▶ _PAGE TEXT_:
○ ○ ○ ○ ○
= Spectrum Task Force =

Federal Communications Commission task force

The Spectrum Policy Task Force was established in June 2002 to assist the Federal Communications Commission in identifying and evaluating changes in spectrum policy that will increase the public benefits derived from the use of the radio spectrum.

== Background ==

The Spectrum Task Force was put in place to increase the efficiency of the use of the radio spectrum. In the beginning Federal Communications Commission was in complete control of the radio spectrum. It was the central authority that decided who gets what block of the spectrum with no charge and what use it would be put to. While this approach was effective, it was limited in a way that its exclusive nature was meant for technology that is dated now. Federal Communications Commission also approached alternative spectrum governance regimes for spectrum management like common spectrums and spectrum property rights model which have their own limitations and drawbacks. Spectrum Task Force was put in place to overlook all these regimes and use a method that encourage the highest and best use of spectrum domestically and internationally in order to provide the growth and rapid deployment of innovative and efficient communications technologies and services.
○ ○ ○ ○ ○
▶ _DATA_:

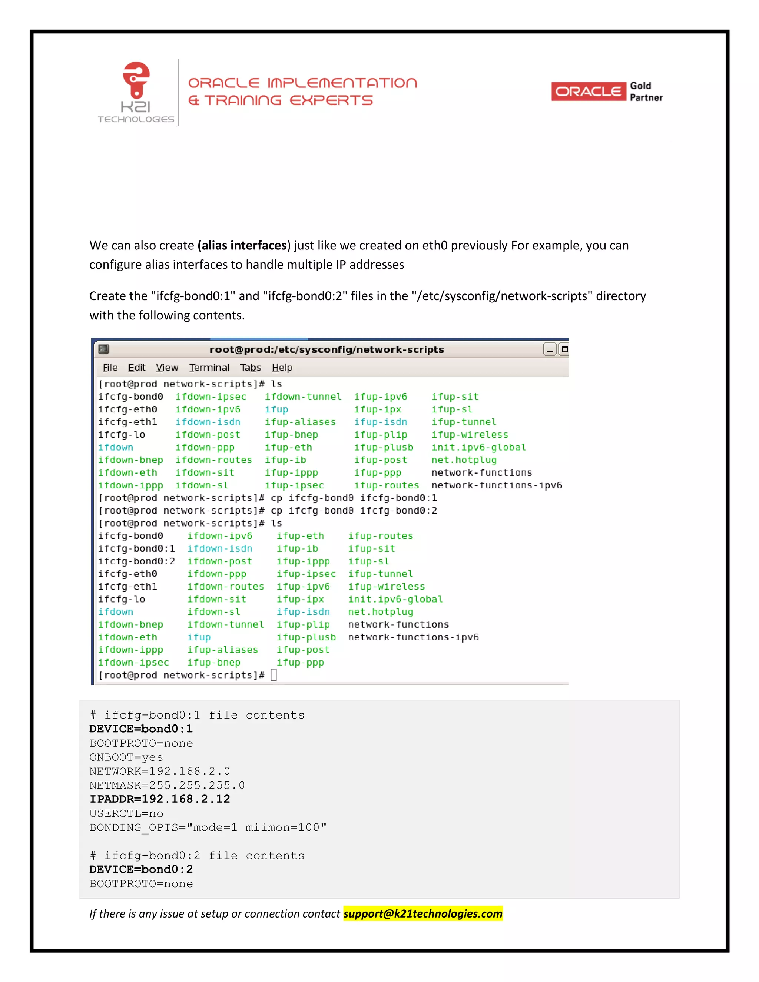
Task: Click the Oracle Gold Partner badge
Action: click(607, 92)
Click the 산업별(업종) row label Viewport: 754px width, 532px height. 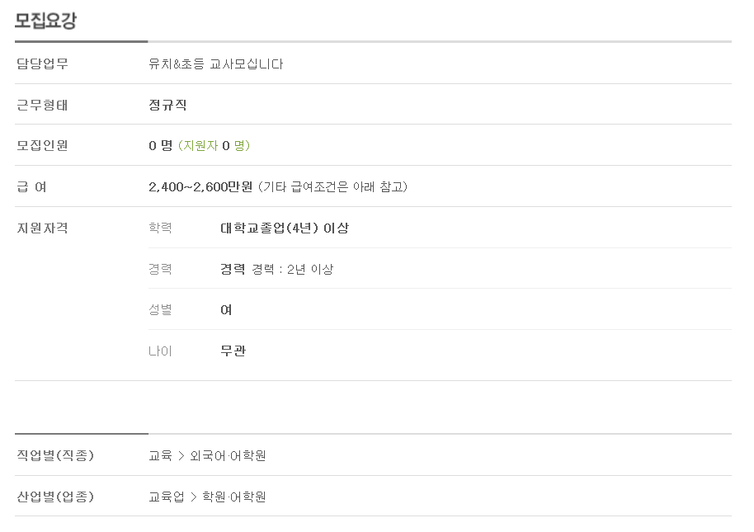click(x=55, y=497)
○ ○ ○ ○ ○
▶ _COMPLETE THE FOLLOWING_:
1. From the Spectrum Task Force text, transcribe the part that opens with the words containing "Federal Communications Commission task" and closes with "from the use of the radio spectrum.".
2. Translate this sentence from the Spectrum Task Force text into French: "In the beginning Federal Communications Commission was in complete control of the radio spectrum."
3. Using the Spectrum Task Force text, decide whether each statement agrees with it. Answer yes or no, and quote the deciding words.
(a) The task force was established in June 2002.
(b) The Federal Communications Commission charged a fee for each block of spectrum it assigned.
(c) The task force was meant to encourage the best use of spectrum only within the country.

▶ _SOLVED TASKS_:
1.
Federal Communications Commission task force

The Spectrum Policy Task Force was established in June 2002 to assist the Federal Communications Commission in identifying and evaluating changes in spectrum policy that will increase the public benefits derived from the use of the radio spectrum.

2. Au départ, la Federal Communications Commission avait le contrôle total du spectre radioélectrique.

3.
(a) Yes: "The Spectrum Policy Task Force was established in June 2002"
(b) No: "who gets what block of the spectrum with no charge"
(c) No: "encourage the highest and best use of spectrum domestically and internationally"